Introduction: To determine curve type, Lenke classification for AIS uses strict cut-off values on radiological measurements such as Cobb angles which are known to have significant inter-observer variability. There is a documented variability in surgical treatment of AIS, yet the influence of curve types on that variability has not yet been studied.
Objectives: To use an automated method to classify AIS patients using radiological measurements. Our working hypothesis is that Kohonen Self-Organizing Maps (SOM) can avoid limitations seen with classification using strict criteria. It can also highlight treatment variability depending on curve types.
Methods: Pre-operative Cobb angles from 1801 surgically treated AIS cases were inputted into a neural network to generate a SOM onto which Lenke classes and fusion levels were transposed. Geometric validation of the map using threedimensional reconstruction was done and Kappa statistics were used to evaluate treatment variability.
Results: SOM classify scoliotic spines with a distribution gradient for each of the parameters inputted.

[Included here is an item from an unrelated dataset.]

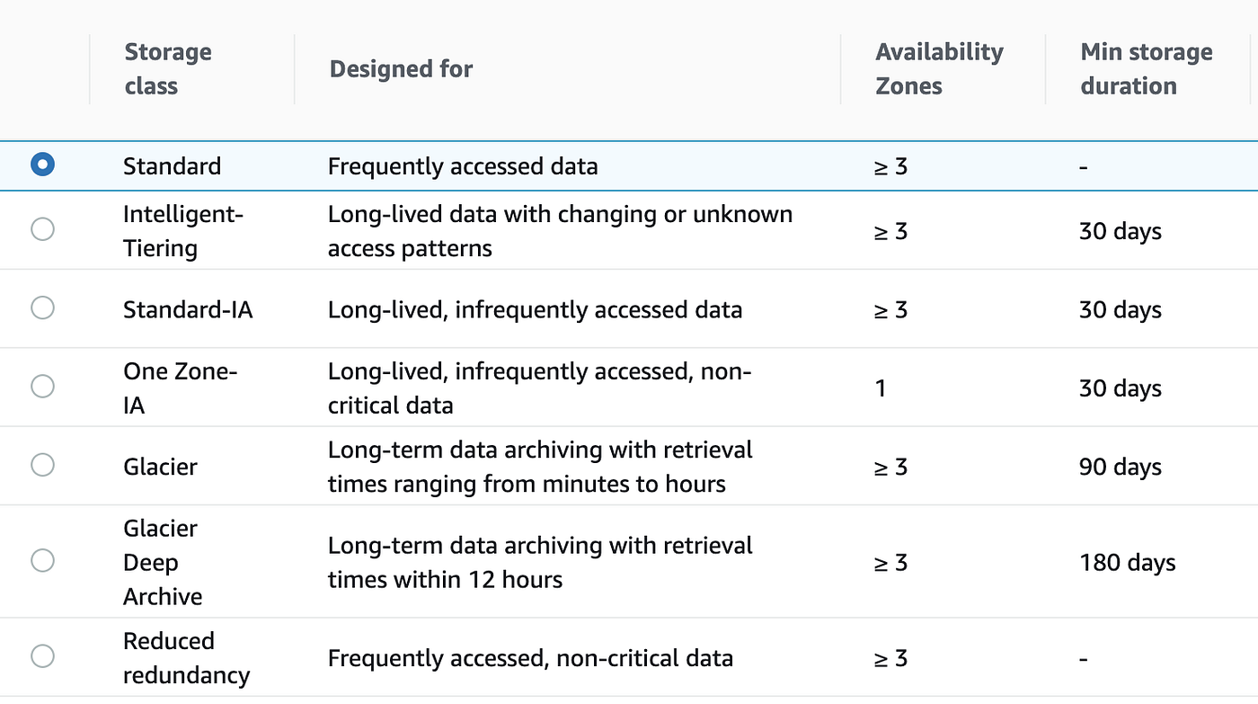Click the Reduced redundancy row label

coord(186,658)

The levels of fusions were only homogeneous in single thoraco-lumbar curves with a kappa value of 1.0 . 71 three-dimensional reconstruction of scoliotic spines were mapped on the kohonen map showing conservation of geometrical neighbouring.

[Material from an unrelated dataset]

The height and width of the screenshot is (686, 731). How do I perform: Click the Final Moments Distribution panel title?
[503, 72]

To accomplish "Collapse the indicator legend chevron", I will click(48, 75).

Conclusion: SOM can efficiently classify AIS while respecting neighbouring of similar scoliotic spines. There is ubiquitous variability in surgical treatment of AIS with the exception of single thoraco-lumbar/lumbar curves.
Significance: Such classifications will allow us to better query large database to lookup for similar cases while eliminating the limitations imposed by classifications using rigid criteria.